→ **Problem to work on**: Decide whether each statement below agrees with the excerpt on dissolving and spinning kraft-pulped newsprint, answering yes or no and quoting the words of the excerpt that settle it. 1. The dope prepared from H500 DNP had the highest zero shear viscosity. 2. The solution prepared from H1000 DNP showed good spinnability. 3. Fibres spun from the E-beam treated H1500 sample had tensile properties comparable to commercial Lyocell.

→ **Excerpted text**:

-=-=-

Solutions prepared from E-beam treated H25 and H50 kraft DNP behaved similarly to the untreated DNP. The pulp did not dissolve completely and the resulting dopes were not filterable which impeded subsequent spinning. By contrast, kraft DNP obtained with pulping intensities of H500, 1000 and 1500 dissolved fully in [DBNH]OAc at 13 wt% concentration. The resulting dopes exhibited different rheological properties (Table 2), even though they all had a similar average DP (Table 1). The zero shear viscosity of the solutions prepared from H500, 1000 and 1500 DNP decreased drastically with increasing treatment intensity. The dope prepared from H500 possessed the highest zero shear viscosity and also the rheological properties were outside the parameter range that was identified as optimum for spinning in several previous studies (zero shear viscosity 25 000–50 000 Pa s, dynamic moduli 3000–5000 Pa cross-over point of moduli 0.5–2 s⁻¹).^19,32 As a result, the dope was not spinnable and the filaments broke immediately upon any attempt to stretch them in the air gap. Both H1000 and H1500 DNP dopes showed more promising rheological properties. However, only the solution prepared from H1500 DNP exhibited good spinnability that is the filaments could withstand a high draw ratio (DR 10.6). The results suggest that the high amount of lignin in tight interaction with the carbohydrate matrix leads to an aggregated structure of the polymers in the IL-solution, causing unfavourable rheological properties. Despite the good spinnability of the E-beam treated H1500 sample, the tensile properties of the resulting fibres were only moderate, similar to viscose fibres, but not comparable to commercial Lyocell or standard Ioncell-F fibres. Thus, kraft pulping did not seem suitable for the pretreatment of waste newsprint for processing into high-quality MMCFs. Moreover, kraft pulping is not an environmentally benign process. Therefore, a greener pretreatment technology was sought in order to convert newsprint into a suitable feedstock for continuous filament spinning.

-=-=-

→ **Data shown**:
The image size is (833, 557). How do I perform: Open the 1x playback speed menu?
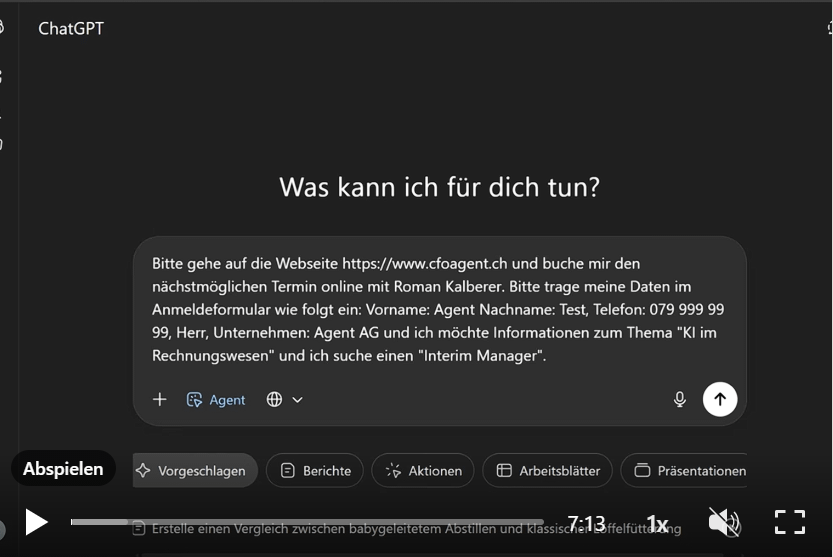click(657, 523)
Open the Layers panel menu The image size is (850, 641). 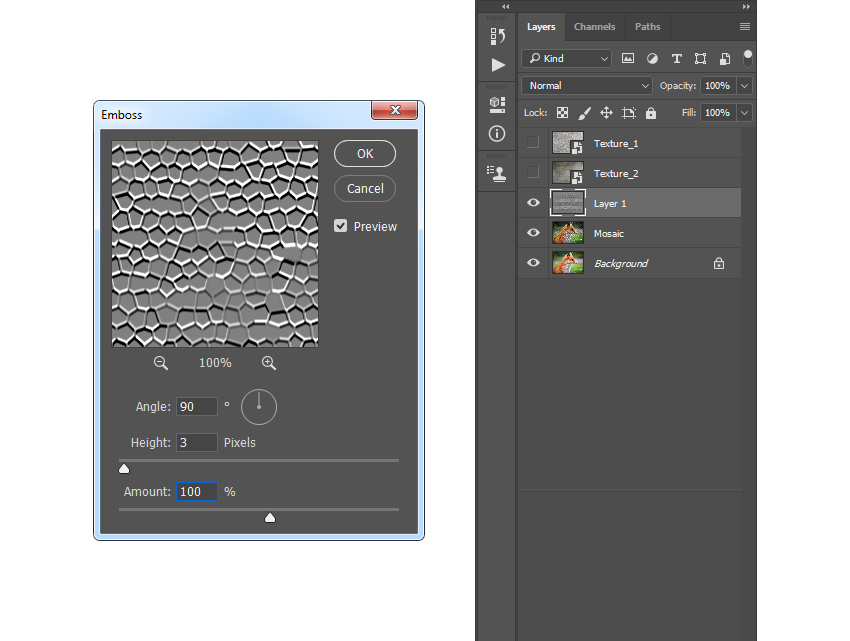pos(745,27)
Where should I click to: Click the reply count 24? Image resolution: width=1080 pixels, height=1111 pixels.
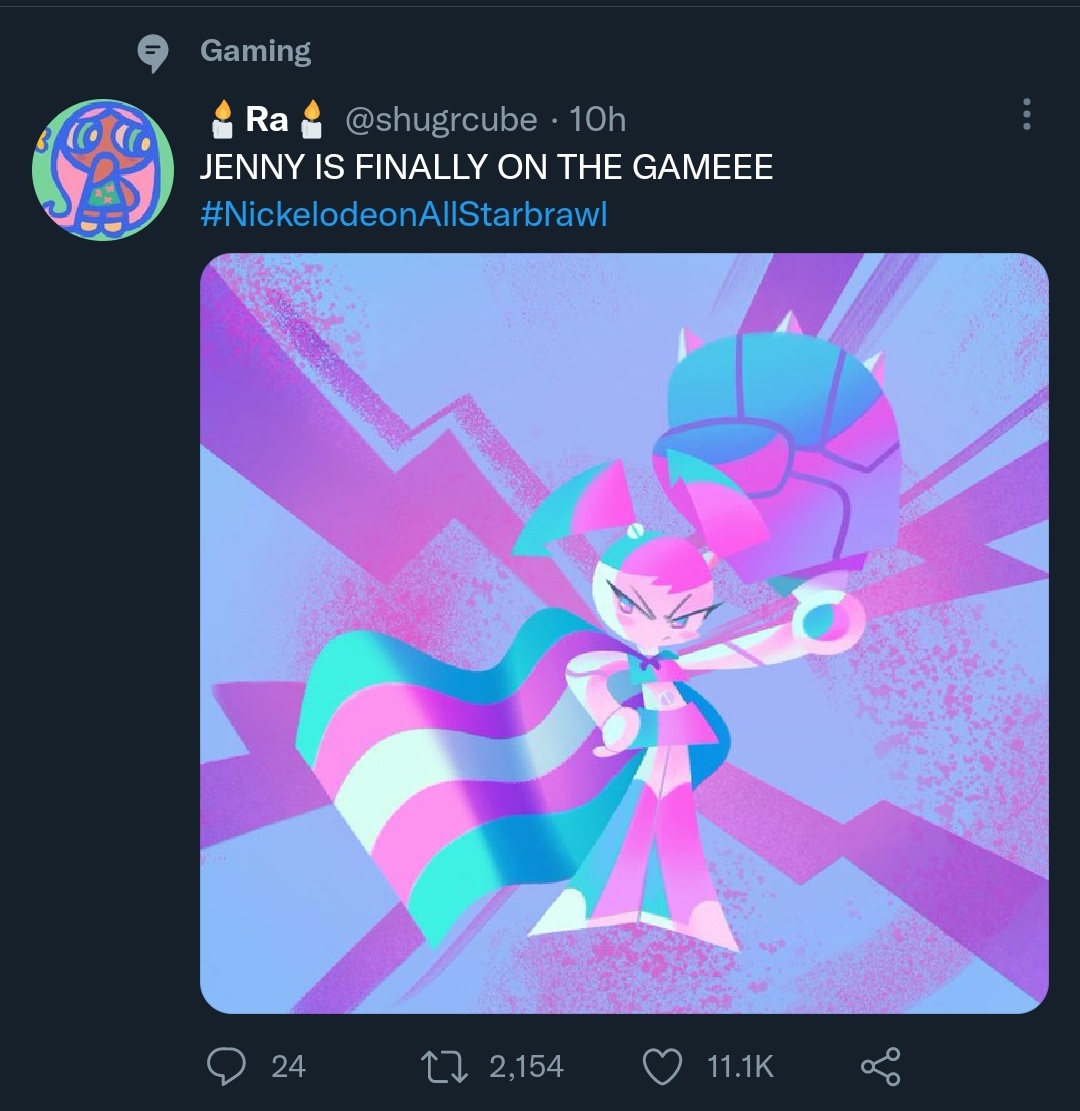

-=-=-

→ **Result of the exercise**:
1. Yes: "The dope prepared from H500 possessed the highest zero shear viscosity"
2. No: "only the solution prepared from H1500 DNP exhibited good spinnability"
3. No: "the tensile properties of the resulting fibres were only moderate, similar to viscose fibres, but not comparable to commercial Lyocell or standard Ioncell-F fibres"